Holohan’s insinuation is so hackneyed and hoary it even shows up in James Joyce’s 1922 masterpiece Ulysses. It comes up in an encounter between Stephen Dedalus, the young friend of the novel’s Jewish protagonist, Leopold Bloom, and the Loyalist bigot Mr. Deasy, the headmaster at the school where Dedalus works as a teacher.
They sinned against the light, Mr Deasy said gravely. And you can see the darkness in their eyes. And that is why they are wanderers on the earth to this day. As Dedalus is leaving, Mr Deasy catches up to him, with this:
I just wanted to say, he said. Ireland, they say, has the honour of being the only country which never persecuted the jews. Do you know that? No. And do you know why?. . .- Because she never let them in, Mr Deasy said solemnly. - She never let them in, he cried again through his laughter … that’s why.
The point here: Genuine feelings of empathy with the Palestinians are one thing, but the fraudulent claim of a distinct Irish entitlement to what routinely amounts to outright antisemitism is embedded in a “narrative” of revisionist parallels between the cause of Palestinian statehood and Ireland’s own long and agonizing journey to sovereignty.
It’s an alibi and a cover story that has indeed become part of the Irish psyche, as Holohan says, and my column just scratched the surface of a deep disgrace that so many Irish nationalists have buried within that psyche. Do read the column. There will be more archeology out of that subterranean history in this newsletter. It’s poking up out of the ground, wherever you look.
A breaking-news interregnum:
“Irish Lives Matter”
If you think Canada’s political culture and Prime Minister Trudeau are an embarrassment, a fair match is made in Ireland’s jackeen class and Taoiseach Leo Varadkar, and especially in Mary Lou McDonald’s Sinn Fein. The parallels between Varadkar’s government and Trudeau’s Liberal government are astonishing.
In Dublin, riots erupted Thursday following a horrific stabbing spree by a deranged man who was initially reported in social-media incitements to have been an Algerian. Among his victims were three schoolchildren and a caregiver.
Whatever his origin, Irish police say he’s in his late 40s and he’s been an Irish citizen nearly half his life. In any case, within hours, hundreds of people were going mental in what appears to have been mostly spontaneous bedlam. Police arrested 34 rioters after three buses and streetcar were set ablaze and 11 Gardai vehicles were smashed up, and there was looting of shops all along O’Connell Street.

════

Prompt A -
Reproduce the entries verbatim, from the line with "Where should I click to: Click the Filter" up to and including the line with "tap(39, 227)".

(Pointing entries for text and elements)
════

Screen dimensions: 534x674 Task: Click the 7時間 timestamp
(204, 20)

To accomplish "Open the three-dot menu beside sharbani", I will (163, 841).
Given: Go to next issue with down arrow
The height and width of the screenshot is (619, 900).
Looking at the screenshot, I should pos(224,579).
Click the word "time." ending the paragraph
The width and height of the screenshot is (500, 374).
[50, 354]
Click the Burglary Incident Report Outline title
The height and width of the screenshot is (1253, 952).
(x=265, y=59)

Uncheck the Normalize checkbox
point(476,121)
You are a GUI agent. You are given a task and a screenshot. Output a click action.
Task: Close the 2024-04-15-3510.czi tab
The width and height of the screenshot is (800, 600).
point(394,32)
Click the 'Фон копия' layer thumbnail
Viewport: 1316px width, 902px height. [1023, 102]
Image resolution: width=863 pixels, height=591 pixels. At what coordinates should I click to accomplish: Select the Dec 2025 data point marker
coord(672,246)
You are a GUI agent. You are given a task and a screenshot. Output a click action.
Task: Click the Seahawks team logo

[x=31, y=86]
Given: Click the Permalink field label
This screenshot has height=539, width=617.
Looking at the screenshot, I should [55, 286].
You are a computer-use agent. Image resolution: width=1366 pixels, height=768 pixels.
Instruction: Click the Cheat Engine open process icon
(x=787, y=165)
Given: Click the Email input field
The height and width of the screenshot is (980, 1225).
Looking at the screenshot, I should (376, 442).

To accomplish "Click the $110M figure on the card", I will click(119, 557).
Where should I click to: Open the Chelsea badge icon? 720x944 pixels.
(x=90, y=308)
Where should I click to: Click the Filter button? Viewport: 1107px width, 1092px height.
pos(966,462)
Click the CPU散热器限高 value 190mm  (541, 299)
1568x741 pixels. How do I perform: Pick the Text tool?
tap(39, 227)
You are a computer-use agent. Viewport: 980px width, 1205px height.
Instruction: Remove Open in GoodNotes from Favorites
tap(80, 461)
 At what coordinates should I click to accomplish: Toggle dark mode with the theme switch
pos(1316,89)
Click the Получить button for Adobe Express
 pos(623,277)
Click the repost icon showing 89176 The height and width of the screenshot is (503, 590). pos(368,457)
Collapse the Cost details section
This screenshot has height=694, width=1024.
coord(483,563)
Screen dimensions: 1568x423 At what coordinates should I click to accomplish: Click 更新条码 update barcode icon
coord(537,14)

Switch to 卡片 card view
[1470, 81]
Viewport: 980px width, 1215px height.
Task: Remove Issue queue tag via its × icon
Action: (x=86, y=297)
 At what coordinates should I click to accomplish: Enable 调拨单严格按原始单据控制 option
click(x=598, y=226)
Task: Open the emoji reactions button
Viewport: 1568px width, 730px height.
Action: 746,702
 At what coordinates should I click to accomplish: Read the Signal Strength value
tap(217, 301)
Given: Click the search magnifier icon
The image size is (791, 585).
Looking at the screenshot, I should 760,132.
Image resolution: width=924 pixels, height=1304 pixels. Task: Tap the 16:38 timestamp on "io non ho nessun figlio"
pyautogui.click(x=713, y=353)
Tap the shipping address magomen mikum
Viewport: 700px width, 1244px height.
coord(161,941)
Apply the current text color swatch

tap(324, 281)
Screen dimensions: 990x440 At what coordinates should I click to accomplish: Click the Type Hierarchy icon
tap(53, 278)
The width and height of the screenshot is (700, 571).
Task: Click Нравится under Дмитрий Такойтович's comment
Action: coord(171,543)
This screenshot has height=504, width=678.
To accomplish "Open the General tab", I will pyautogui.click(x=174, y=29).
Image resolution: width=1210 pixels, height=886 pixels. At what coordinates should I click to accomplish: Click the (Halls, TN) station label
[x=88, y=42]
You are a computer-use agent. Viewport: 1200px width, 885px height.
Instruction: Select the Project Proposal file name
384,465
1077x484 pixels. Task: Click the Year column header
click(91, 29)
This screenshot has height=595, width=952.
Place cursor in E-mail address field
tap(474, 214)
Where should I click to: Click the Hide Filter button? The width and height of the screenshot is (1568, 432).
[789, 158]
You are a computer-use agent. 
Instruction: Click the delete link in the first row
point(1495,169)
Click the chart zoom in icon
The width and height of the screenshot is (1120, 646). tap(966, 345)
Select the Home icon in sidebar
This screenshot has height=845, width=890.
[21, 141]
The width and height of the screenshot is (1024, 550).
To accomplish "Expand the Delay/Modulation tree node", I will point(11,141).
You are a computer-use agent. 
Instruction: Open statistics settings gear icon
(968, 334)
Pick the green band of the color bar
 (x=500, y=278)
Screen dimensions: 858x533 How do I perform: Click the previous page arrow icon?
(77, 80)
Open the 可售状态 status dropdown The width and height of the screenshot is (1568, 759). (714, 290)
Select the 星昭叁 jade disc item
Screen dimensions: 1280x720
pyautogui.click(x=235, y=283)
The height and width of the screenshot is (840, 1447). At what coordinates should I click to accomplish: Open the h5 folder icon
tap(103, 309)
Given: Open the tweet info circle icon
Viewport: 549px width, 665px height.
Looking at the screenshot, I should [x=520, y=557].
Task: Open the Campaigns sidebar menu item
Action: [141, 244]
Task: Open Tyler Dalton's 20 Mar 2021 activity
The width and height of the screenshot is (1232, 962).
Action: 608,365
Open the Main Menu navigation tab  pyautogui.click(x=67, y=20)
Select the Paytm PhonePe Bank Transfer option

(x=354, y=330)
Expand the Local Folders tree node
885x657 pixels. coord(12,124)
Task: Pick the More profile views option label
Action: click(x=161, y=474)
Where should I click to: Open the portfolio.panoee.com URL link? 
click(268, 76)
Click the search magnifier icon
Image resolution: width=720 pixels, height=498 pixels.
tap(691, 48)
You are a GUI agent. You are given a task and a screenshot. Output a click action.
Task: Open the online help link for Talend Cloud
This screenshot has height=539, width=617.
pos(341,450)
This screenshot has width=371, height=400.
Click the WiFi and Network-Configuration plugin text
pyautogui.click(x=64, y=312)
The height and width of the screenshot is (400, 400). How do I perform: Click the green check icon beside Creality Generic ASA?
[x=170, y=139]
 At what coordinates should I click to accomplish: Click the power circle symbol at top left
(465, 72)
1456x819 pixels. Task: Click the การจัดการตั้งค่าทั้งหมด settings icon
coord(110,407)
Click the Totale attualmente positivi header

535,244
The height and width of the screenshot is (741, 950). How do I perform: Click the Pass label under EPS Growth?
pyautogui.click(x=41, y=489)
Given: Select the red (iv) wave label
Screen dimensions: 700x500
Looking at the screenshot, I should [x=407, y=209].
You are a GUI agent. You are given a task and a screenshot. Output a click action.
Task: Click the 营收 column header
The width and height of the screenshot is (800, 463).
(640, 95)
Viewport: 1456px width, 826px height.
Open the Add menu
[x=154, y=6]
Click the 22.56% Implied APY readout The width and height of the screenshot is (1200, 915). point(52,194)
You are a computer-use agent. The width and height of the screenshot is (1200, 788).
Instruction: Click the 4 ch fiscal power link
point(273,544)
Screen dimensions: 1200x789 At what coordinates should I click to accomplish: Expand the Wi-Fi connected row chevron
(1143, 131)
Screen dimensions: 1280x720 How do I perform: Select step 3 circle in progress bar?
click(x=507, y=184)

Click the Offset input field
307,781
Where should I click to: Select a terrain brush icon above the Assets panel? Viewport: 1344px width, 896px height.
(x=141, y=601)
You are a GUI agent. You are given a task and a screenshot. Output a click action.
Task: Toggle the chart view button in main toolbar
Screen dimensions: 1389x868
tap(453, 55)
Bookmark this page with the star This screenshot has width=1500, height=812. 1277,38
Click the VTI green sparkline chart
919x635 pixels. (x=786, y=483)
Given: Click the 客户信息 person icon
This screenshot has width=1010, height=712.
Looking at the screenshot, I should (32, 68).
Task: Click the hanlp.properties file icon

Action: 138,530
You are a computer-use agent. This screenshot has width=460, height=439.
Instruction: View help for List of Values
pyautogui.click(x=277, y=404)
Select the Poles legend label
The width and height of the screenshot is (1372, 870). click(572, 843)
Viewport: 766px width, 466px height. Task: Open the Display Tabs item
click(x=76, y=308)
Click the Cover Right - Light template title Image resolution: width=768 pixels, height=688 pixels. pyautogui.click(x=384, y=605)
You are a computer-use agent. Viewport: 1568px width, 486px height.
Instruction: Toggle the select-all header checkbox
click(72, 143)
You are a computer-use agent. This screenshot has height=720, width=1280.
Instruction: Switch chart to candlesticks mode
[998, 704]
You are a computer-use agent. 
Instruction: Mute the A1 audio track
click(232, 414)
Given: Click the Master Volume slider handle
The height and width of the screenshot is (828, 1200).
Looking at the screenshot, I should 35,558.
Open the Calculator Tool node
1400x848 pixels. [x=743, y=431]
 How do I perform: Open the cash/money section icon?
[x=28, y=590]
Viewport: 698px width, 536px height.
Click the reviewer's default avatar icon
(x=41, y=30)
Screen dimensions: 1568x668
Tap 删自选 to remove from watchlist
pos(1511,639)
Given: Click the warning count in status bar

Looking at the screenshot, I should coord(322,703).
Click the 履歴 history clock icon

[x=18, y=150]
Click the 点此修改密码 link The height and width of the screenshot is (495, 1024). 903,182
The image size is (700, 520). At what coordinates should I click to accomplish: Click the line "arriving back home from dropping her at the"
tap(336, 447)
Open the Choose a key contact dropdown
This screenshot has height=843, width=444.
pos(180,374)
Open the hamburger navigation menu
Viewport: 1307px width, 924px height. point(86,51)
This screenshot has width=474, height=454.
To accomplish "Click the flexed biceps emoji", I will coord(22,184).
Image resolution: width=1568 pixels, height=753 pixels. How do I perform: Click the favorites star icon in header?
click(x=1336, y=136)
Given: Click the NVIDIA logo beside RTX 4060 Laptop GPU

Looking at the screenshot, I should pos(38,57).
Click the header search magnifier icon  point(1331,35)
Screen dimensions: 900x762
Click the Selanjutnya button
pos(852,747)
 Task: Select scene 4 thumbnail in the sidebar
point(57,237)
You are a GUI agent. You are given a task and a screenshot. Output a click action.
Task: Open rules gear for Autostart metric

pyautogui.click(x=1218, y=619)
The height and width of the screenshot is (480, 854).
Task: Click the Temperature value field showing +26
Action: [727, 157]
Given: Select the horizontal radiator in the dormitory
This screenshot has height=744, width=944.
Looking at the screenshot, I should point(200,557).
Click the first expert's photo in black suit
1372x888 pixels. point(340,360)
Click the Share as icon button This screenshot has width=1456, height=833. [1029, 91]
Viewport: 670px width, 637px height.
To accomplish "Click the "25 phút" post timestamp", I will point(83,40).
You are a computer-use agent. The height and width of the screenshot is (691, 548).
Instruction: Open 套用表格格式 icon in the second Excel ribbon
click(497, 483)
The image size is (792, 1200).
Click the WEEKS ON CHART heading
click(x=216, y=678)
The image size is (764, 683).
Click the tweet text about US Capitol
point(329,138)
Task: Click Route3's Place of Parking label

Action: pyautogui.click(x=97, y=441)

════

Prompt B -
Continue the commentary on Irish politics and the Dublin riots, starting after its last sentence.

Response A -
Where should I click to: Click the Filter button? Viewport: 1107px width, 1092px height.
pos(966,462)
Click the CPU散热器限高 value 190mm  (541, 299)
1568x741 pixels. How do I perform: Pick the Text tool?
tap(39, 227)

Response B -
While the riot had a distinctly Black Lives Matter vibe about it and a handful of ‘Irish Lives Matter’ placards were carried in the crowds, the Gardai say right-wing agitators were involved, and there’s truth in that. Even so, “anti-immigrant” rabblerousing doesn’t fairly describe the tensions that have been building in Ireland lately.
Just this past year, Ireland took in the second highest number of immigrants since record-keeping began, largely because of the necessary welcoming of 50,000 Ukrainian refugees on top of a divisive government ambition to add 25 per cent to Ireland’s current population of five million by 2040. One fifth of Ireland is already foreign-born.
Rents and house prices have shot through the roof, and the cost of living has been escalating at a punishing rate along with taxes. Hundreds of thousands of Irish people have fallen below the poverty line.
Canadians will be intimately familiar with this sort of thing.
A contentious “direct provision” policy has required villages and towns to turn over entire hotels and hostelries to newcomers who are provided a grudging pittance of welfare. In Greater Dublin, the new arrivals have been kept away from the city’s leafier districts and crammed into the working-class inner North Dublin.
With Sinn Fein’s abandonment of proletarian radicalism and its subsequent diffusion from Ulster to respectability in the Republic, the vacuum in Irish politics has been taken up by populist yobbery. But even the Institute for Strategic Dialogue, a human rights NGO that focuses on combating polarisation, disinformation and extremism, says there is a surfeit of “legitimate grievance” at work here.
The establishment parties have been pleased to dismiss the discontent as merely the anti-immigrant bigotry of howling pikeys. Sinn Fein and Fine Gael and the Social Democrats and Fianna Fail have preferred to busy themselves with more avant garde activities, like shouting themselves hoarse about the wickedness of the world’s only Jewish state.
And that’s how you start a riot.
From Jew-baiter to rebel hero to the Kishinev Pogrom
Whenever the issue of Irish animus to Israel comes up, sooner or later someone will mention that upon the death of Adolph Hitler, Irish president Eamon de Valera popped round with condolences to the German embassy in Dublin. In the Nazi-fancying Irish scheme of things, that’s nothing. In my family, it’s often the opening line of a circuitous yarn that ends up with us becoming Canadians. I’ll explain below the paywall [removed].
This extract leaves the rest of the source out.